Work instructions: Would you return the lines between the one holding "You are a GUI" and the one holding "details of the", inclusive, and only those, exactly as they stand in the listing below?

┌─ Task material

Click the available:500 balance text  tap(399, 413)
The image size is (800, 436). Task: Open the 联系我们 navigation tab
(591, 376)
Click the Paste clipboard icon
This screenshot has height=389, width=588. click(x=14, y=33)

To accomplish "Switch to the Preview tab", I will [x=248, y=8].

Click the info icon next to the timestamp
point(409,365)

└─
┌─ Task material

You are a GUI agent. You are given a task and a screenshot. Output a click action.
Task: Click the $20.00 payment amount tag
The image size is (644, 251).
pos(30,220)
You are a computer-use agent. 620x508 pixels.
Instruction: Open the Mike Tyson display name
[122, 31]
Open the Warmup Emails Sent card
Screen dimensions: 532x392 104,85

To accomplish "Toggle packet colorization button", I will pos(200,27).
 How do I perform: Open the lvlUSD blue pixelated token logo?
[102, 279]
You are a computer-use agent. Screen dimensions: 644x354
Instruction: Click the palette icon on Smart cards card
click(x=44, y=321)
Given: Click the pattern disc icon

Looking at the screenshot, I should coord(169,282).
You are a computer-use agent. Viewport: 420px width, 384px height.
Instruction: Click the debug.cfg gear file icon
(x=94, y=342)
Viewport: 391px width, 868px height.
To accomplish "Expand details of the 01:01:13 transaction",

└─
┌─ Task material

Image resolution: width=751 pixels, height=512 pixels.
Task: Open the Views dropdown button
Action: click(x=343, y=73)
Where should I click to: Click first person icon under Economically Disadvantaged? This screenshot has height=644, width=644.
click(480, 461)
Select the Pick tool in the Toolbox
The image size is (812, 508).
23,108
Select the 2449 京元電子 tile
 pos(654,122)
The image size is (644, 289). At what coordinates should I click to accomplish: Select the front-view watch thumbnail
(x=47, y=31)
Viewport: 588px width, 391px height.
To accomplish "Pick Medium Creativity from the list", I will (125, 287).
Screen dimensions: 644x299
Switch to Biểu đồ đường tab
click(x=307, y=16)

└─

Task solution:
You are a GUI agent. You are given a task and a screenshot. Output a click action.
Task: Click the $20.00 payment amount tag
The image size is (644, 251).
pos(30,220)
You are a computer-use agent. 620x508 pixels.
Instruction: Open the Mike Tyson display name
[122, 31]
Open the Warmup Emails Sent card
Screen dimensions: 532x392 104,85

To accomplish "Toggle packet colorization button", I will pos(200,27).
 How do I perform: Open the lvlUSD blue pixelated token logo?
[102, 279]
You are a computer-use agent. Screen dimensions: 644x354
Instruction: Click the palette icon on Smart cards card
click(x=44, y=321)
Given: Click the pattern disc icon

Looking at the screenshot, I should coord(169,282).
You are a computer-use agent. Viewport: 420px width, 384px height.
Instruction: Click the debug.cfg gear file icon
(x=94, y=342)
Viewport: 391px width, 868px height.
To accomplish "Expand details of the 01:01:13 transaction",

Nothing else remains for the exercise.